Goal
Copy the data below word for word, from the line with "Where should I click to: Select the heading 内置" to the line with "[x=146, y=125]", including both of those lines.

------------

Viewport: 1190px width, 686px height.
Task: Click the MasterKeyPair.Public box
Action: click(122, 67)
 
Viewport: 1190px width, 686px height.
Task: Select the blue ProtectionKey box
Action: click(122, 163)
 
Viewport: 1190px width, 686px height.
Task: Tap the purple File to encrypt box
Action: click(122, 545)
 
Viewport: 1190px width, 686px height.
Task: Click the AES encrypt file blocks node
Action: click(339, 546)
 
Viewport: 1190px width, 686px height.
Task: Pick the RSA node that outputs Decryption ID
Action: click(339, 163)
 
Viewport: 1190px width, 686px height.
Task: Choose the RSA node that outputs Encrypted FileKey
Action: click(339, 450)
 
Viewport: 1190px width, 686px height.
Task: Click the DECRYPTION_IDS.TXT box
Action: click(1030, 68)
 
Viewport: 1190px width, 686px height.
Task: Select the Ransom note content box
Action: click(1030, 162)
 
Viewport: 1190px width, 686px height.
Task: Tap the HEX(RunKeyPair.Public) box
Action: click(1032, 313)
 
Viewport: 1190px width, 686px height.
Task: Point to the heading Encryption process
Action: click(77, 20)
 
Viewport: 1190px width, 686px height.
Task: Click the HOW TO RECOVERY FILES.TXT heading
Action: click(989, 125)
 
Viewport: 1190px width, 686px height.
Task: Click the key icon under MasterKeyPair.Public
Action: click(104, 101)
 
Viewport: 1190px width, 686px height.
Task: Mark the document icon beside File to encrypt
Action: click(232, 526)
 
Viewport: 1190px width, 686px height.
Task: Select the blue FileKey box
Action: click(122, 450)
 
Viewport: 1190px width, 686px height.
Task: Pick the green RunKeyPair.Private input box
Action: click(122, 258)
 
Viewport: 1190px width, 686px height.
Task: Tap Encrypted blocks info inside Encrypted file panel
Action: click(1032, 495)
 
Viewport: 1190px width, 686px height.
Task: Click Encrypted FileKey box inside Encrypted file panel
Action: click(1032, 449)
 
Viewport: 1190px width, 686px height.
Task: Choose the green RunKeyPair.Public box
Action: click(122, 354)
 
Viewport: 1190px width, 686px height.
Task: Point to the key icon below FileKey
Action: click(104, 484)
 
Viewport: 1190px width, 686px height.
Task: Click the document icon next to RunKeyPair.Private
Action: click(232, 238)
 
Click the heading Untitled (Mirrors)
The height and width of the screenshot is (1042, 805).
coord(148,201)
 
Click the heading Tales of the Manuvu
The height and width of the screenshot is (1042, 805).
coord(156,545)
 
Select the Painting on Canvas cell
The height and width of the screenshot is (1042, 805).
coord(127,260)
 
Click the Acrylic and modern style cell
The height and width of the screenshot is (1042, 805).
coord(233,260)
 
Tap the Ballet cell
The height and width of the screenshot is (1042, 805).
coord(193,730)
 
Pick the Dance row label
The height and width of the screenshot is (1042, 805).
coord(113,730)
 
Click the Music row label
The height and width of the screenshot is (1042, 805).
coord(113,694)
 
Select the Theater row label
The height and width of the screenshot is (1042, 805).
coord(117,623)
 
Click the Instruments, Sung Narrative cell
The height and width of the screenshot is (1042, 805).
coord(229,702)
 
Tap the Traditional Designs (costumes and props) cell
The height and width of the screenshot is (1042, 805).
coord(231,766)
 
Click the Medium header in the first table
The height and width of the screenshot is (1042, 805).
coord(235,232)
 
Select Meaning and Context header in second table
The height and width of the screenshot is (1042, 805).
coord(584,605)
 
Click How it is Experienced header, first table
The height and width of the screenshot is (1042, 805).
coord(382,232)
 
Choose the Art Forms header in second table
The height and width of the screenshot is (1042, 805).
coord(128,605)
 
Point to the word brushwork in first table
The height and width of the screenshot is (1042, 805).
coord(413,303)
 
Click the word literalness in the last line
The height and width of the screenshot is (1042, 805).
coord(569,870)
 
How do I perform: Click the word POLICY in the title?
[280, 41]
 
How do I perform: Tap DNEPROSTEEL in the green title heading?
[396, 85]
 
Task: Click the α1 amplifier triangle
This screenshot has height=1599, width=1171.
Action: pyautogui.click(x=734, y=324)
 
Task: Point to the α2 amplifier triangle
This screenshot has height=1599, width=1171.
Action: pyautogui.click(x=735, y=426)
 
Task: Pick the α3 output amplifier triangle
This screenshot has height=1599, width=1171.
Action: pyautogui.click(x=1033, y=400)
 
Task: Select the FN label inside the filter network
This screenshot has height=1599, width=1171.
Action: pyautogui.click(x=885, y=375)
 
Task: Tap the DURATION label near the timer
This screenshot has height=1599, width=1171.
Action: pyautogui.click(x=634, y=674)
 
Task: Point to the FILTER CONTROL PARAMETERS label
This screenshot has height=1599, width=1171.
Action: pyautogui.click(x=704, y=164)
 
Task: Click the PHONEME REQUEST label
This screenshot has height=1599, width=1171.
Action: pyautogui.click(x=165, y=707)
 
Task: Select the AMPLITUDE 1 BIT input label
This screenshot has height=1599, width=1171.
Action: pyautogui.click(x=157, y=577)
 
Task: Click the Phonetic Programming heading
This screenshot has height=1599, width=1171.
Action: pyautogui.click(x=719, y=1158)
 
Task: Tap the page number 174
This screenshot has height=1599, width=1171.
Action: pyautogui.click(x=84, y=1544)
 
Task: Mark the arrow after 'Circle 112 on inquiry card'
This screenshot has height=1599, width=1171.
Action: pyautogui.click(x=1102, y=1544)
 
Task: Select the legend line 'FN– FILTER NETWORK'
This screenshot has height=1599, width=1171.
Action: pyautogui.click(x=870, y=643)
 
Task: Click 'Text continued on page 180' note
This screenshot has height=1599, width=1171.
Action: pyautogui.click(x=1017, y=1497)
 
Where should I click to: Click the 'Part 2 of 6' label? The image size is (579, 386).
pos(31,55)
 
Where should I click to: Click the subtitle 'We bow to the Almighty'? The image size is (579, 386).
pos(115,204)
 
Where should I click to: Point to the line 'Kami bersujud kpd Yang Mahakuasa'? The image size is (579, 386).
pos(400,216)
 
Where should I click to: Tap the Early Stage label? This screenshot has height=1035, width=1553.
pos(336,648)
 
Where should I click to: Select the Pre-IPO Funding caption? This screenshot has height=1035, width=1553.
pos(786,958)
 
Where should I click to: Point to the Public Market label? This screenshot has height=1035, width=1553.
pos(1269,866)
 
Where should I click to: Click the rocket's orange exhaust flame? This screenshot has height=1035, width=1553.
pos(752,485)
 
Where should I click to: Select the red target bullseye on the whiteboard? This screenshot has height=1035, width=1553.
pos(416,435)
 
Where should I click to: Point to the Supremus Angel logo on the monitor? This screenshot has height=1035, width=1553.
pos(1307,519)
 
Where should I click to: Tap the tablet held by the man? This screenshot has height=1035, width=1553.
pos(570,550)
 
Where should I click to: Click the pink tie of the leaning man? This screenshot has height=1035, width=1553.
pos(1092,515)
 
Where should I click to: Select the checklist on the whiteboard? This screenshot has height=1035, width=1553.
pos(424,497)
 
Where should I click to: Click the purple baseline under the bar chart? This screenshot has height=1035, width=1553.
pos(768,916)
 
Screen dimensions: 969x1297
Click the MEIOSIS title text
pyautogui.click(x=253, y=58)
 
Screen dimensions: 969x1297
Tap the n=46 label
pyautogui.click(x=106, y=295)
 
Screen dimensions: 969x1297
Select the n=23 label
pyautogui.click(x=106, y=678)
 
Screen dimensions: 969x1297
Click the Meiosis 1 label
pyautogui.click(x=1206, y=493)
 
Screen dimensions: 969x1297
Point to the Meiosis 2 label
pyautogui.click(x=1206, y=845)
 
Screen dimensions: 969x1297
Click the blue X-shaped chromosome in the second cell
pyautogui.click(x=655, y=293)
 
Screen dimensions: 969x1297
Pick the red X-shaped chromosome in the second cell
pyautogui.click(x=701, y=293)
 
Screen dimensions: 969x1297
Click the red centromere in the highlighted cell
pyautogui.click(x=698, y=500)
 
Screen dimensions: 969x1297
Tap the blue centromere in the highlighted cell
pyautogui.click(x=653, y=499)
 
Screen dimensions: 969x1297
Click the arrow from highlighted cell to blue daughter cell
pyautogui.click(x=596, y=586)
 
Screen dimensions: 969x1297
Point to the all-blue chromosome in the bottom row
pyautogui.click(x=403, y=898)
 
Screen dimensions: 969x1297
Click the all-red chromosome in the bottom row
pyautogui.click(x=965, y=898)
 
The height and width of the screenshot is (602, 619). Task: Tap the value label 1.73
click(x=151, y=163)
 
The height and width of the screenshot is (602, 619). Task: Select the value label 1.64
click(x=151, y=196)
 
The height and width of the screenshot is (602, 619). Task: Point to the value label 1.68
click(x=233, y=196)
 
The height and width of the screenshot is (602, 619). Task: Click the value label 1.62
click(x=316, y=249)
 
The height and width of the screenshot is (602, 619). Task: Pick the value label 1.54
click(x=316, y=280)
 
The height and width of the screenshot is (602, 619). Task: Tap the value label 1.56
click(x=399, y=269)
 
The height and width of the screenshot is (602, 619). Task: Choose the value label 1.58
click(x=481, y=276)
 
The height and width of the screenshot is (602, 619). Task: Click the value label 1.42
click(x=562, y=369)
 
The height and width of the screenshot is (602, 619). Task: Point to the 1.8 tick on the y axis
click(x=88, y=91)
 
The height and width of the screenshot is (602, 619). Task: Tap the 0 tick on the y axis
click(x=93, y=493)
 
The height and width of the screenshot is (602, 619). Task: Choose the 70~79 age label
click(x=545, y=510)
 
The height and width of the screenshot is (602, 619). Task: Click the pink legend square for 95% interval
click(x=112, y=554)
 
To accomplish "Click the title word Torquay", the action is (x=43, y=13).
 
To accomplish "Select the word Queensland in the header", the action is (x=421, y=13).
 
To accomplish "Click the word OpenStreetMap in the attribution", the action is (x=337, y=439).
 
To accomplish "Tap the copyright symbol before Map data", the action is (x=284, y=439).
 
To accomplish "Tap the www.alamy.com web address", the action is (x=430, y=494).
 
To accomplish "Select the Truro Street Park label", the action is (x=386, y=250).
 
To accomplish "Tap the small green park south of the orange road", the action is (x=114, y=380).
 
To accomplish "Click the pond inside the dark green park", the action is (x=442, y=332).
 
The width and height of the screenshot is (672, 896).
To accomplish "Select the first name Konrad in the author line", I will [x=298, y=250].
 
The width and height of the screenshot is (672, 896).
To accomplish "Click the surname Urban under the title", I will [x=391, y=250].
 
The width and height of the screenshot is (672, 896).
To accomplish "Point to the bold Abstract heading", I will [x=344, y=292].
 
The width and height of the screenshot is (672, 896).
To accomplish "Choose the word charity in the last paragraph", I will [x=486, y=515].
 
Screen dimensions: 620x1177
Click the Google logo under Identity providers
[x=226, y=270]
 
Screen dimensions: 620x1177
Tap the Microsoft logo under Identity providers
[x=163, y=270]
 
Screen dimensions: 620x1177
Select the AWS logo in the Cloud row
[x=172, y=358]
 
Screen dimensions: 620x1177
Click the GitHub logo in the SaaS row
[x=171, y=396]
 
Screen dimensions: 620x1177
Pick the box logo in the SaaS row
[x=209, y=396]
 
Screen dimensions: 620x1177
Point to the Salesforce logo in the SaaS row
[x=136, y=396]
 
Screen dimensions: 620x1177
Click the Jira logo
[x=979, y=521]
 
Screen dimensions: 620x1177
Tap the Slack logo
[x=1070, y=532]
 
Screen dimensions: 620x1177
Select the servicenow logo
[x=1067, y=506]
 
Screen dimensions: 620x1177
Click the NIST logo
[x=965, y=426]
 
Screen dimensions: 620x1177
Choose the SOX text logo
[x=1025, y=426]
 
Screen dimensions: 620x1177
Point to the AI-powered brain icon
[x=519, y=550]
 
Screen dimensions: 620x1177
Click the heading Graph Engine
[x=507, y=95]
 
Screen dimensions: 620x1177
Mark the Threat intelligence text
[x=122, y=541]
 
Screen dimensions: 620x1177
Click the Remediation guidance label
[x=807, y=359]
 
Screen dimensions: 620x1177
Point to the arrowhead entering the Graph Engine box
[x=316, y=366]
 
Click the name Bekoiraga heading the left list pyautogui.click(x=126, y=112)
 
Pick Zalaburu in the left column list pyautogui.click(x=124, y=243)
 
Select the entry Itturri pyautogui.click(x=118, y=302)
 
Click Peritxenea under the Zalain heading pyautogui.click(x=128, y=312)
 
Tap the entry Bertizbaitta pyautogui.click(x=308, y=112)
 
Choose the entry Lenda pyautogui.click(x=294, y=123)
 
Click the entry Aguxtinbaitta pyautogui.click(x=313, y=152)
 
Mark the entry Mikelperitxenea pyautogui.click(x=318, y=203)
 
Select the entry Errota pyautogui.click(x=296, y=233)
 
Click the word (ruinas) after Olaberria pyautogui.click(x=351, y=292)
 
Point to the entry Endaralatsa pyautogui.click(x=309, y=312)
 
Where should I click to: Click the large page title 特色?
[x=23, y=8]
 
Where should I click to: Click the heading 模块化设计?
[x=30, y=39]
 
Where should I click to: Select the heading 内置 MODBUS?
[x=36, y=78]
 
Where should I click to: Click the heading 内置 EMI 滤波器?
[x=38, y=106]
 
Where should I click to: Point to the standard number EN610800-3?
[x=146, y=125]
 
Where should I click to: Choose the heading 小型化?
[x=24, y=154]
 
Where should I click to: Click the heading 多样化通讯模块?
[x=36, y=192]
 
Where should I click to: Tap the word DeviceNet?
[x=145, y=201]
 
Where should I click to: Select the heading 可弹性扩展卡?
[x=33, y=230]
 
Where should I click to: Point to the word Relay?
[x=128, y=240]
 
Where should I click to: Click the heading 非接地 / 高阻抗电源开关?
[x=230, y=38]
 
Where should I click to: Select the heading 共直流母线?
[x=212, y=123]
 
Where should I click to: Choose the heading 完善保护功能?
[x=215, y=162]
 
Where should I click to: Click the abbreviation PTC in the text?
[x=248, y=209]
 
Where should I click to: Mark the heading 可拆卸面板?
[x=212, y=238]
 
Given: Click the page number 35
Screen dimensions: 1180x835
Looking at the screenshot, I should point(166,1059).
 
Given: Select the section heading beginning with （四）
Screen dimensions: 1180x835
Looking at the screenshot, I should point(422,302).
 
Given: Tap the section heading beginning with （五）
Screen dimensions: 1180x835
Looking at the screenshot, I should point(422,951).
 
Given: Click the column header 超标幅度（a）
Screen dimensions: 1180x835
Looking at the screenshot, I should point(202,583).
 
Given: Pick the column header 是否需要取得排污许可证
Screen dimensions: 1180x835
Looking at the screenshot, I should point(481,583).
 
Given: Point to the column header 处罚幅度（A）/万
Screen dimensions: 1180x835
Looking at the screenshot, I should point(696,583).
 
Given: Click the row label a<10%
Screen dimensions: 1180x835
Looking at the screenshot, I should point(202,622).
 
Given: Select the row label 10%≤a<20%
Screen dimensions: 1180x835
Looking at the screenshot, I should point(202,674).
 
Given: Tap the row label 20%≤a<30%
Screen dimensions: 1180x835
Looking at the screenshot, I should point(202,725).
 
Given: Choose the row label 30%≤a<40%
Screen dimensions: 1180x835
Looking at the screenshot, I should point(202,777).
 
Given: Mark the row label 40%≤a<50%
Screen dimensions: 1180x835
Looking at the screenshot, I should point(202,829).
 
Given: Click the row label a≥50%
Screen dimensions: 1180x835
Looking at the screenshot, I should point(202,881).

------------

Solution for this exercise
Where should I click to: Select the heading 内置 MODBUS?
[x=36, y=78]
 
Where should I click to: Click the heading 内置 EMI 滤波器?
[x=38, y=106]
 
Where should I click to: Point to the standard number EN610800-3?
[x=146, y=125]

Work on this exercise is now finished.